How To Use This Calculator
- Select the antenna installed on your craft.
- Enter how many matching antennas are active.
- Keep the default exponent or enter your preferred setting.
- Choose a DSN target or enter relay power manually.
- Enter the expected separation distance for the hop.
- Add a safety margin for orbit changes and poor geometry.
- Press calculate and review the result above the form.
- Use CSV or PDF export to save the calculation.
Example Data Table
| Mission Case | Craft Antenna | Count | Target | Approximate Range | Use Case |
|---|---|---|---|---|---|
| Kerbin Moon Probe | Communotron 16 | 1 | Level 1 Network | 31.623 Mm | Early Mun and Minmus work |
| Duna Relay Test | RA-15 Relay | 1 | Level 3 Network | 61.237 Gm | Interplanetary relay planning |
| Outer System Relay | RA-100 Relay | 2 | Level 3 Network | 205.048 Gm | Large mission network design |
KSP Antenna Planning Guide
A long probe flight can fail because one link is weak. KSP uses a simple range model, but mission geometry can still surprise players. This calculator helps you test craft power, target power, distance, and safety margin before launch.
Why Antenna Range Matters
CommNet links decide whether a probe can receive commands, send science, and hold maneuver control. A craft near Kerbin may work with a small antenna. The same craft near Duna, Jool, or Eeloo may need relay hardware or a stronger Deep Space Network. Planning range early saves mass and prevents dead vessels.
How The Tool Helps
Enter an antenna type, antenna count, target source, and current distance. The tool combines same antennas with a chosen exponent. It then compares the effective vessel power with the target power. The answer shows maximum link range, range load, spare distance, required safe range, and extra antennas needed when the link is short.
Relay And DSN Choices
A DSN target is useful for direct contact with Kerbin. A relay target is useful when another satellite carries the signal. Relay chains only work when each hop has enough range. One strong final hop cannot repair a weak earlier hop. Check every expected hop separately.
Stacking Antennas
Multiple antennas help, but they do not add in a straight line. The exponent models the reduced gain from stacking. A higher exponent gives more benefit. A lower exponent is more conservative. Use your game settings or preferred chart value.
Mission Tips
Add a safety margin for inclined or eccentric orbits. Test worst case separation, not just average distance. Compare direct and relay paths. Keep probe cores powered. Remember that blocked bodies can interrupt links. A wide relay network can solve coverage gaps.
Reading The Result
A connected result means the entered distance is within maximum range. A safe result means it also clears your chosen margin. A failed result gives suggested minimum vessel power, target power, and antenna count.
Good Defaults
Start with the stock exponent shown in the form. Use meters for exact work. Use gigameters for planet scale planning. Record one calculation for each relay hop. Export the result when comparing several launch designs or tracking station upgrades later.
FAQs
1. What does antenna power mean here?
It is the range rating used by the communication system. The calculator stores it in meters, then displays friendly units such as kilometers, megameters, or gigameters.
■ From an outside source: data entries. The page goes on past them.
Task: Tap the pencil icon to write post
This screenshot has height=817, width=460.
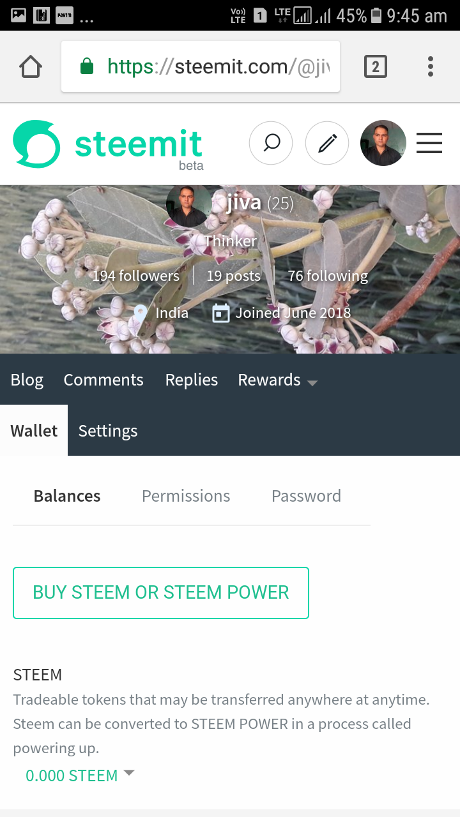Action: 327,143
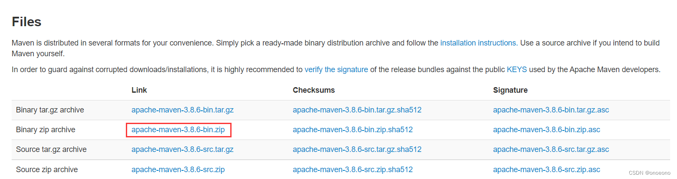Image resolution: width=677 pixels, height=179 pixels.
Task: Download apache-maven-3.8.6-bin.zip binary archive
Action: tap(178, 130)
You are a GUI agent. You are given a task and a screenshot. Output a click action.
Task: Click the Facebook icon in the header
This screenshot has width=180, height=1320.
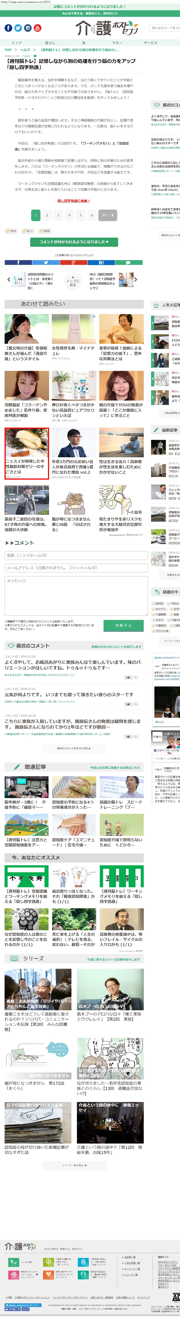[x=8, y=28]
2. Can I calculate a relay to relay hop?
Yes. Choose the custom target option. Enter the effective power of the other relay vessel. Then enter the distance between both relay points.
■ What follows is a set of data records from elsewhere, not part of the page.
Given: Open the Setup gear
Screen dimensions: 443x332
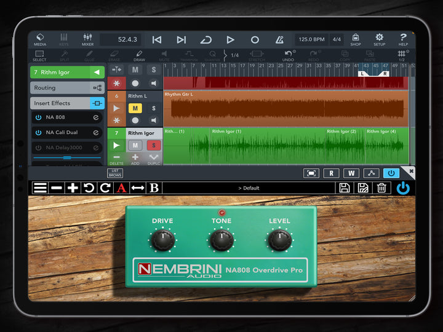Looking at the screenshot, I should [x=379, y=39].
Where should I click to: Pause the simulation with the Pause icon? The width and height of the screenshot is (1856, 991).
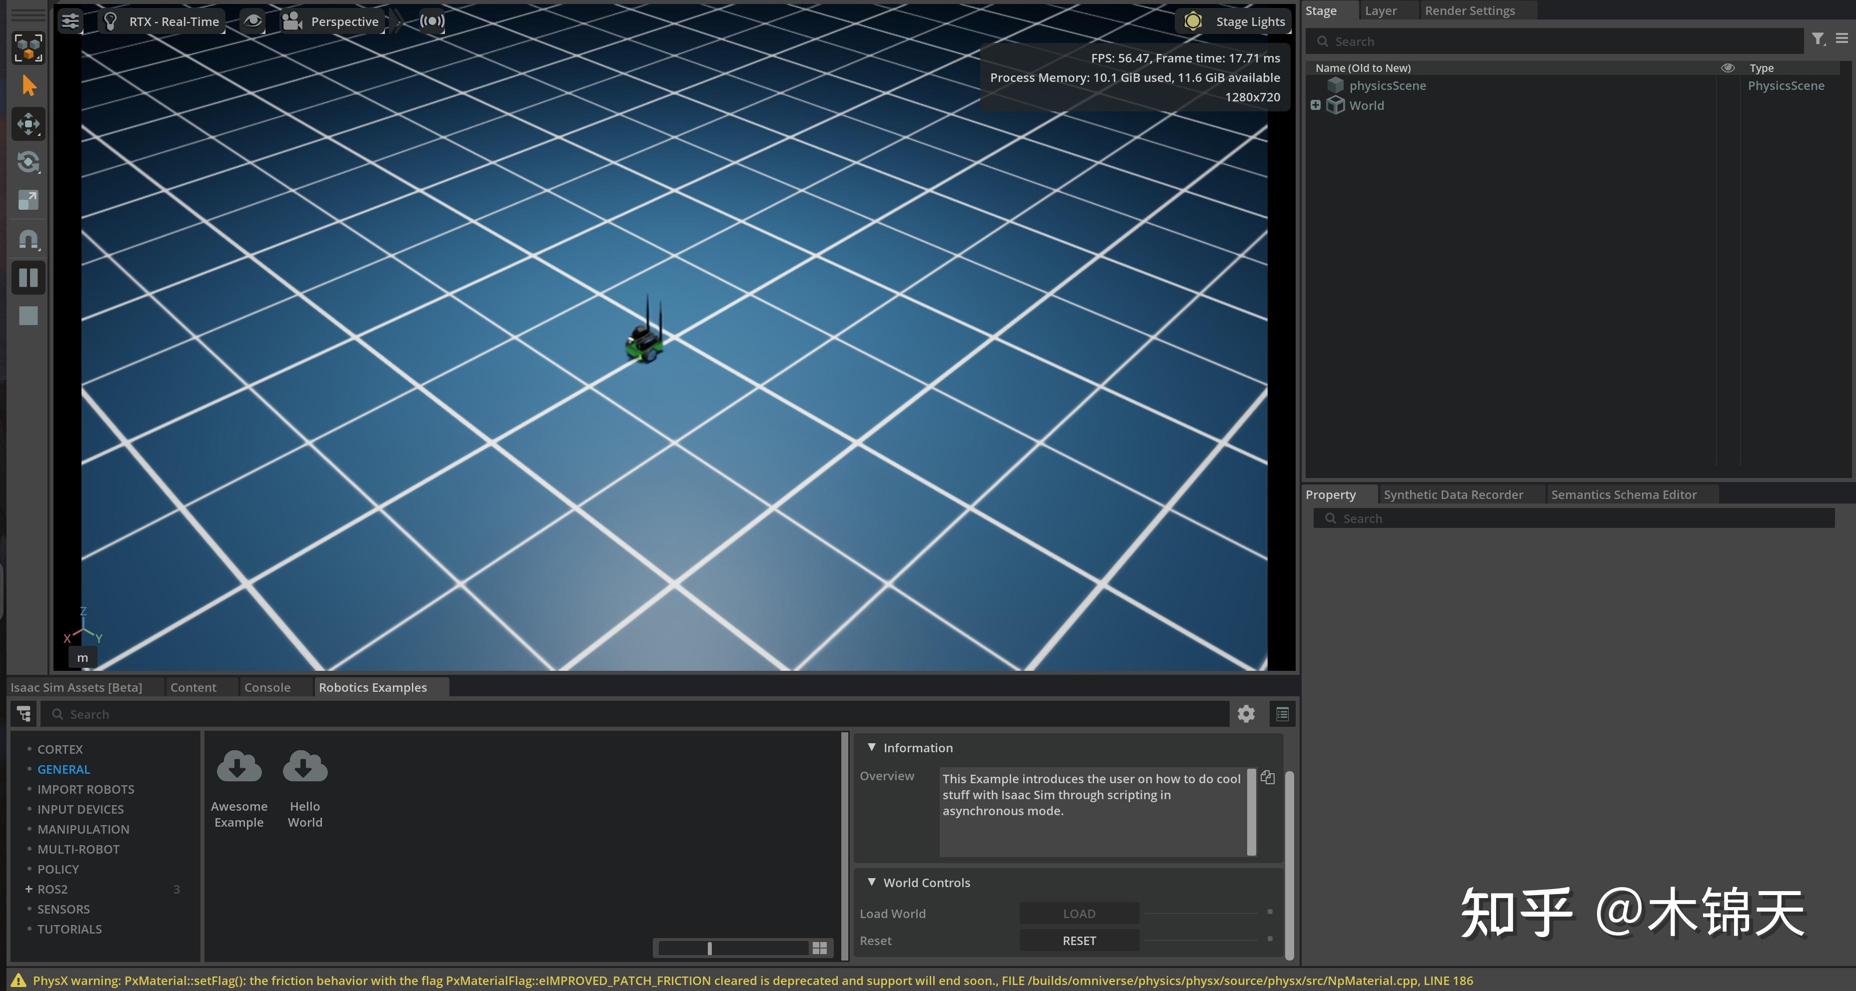[29, 277]
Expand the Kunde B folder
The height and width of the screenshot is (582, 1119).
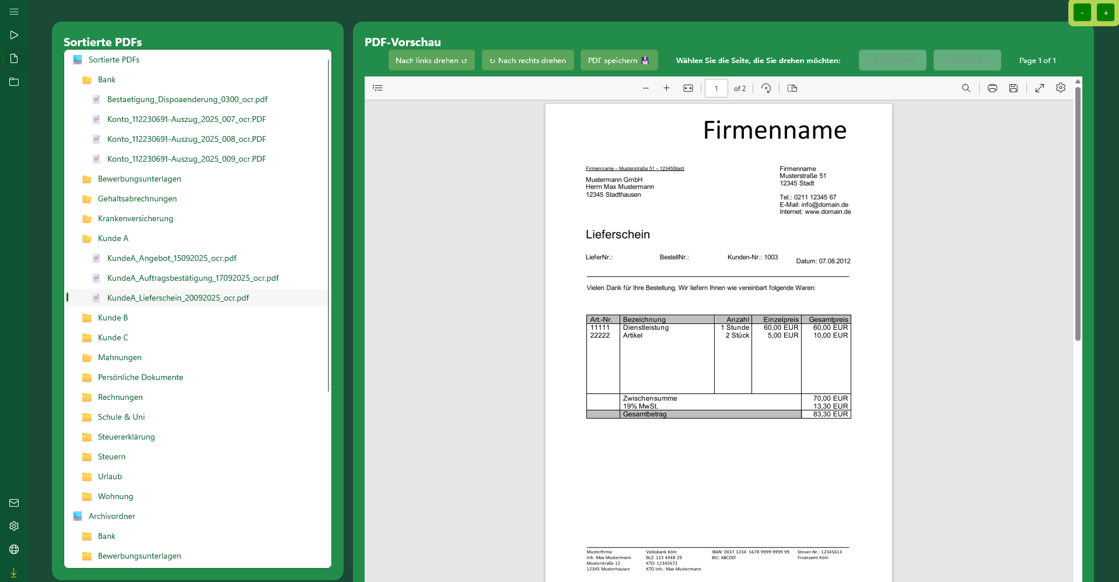113,318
3. Why does stacking not add linearly?
Stacking uses a combinability exponent. This reduces the gain from extra antennas. It makes two identical antennas helpful, but not twice as powerful in many cases.
4. What exponent should I use?
The default value is 0.75. Use another value when your save, mod, or reference chart uses different antenna combinability settings.
5. Does this calculator handle signal occlusion?
No. It checks range only. Plan relay placement separately because planets, moons, and the sun can block otherwise valid communication paths.
6. Why include a safety margin?
Planet distance changes during orbits. A safety margin helps cover imperfect transfer windows, eccentric paths, relay drift, and measurement mistakes.
7. What is the target power for Kerbin contact?
Use the Deep Space Network option. Select the tracking station level that matches your save. Higher levels provide stronger target power.
8. Can I export repeated mission tests?
Yes. Calculate one case, then use the CSV or PDF button. Repeat the process for other antenna counts, relays, and target distances.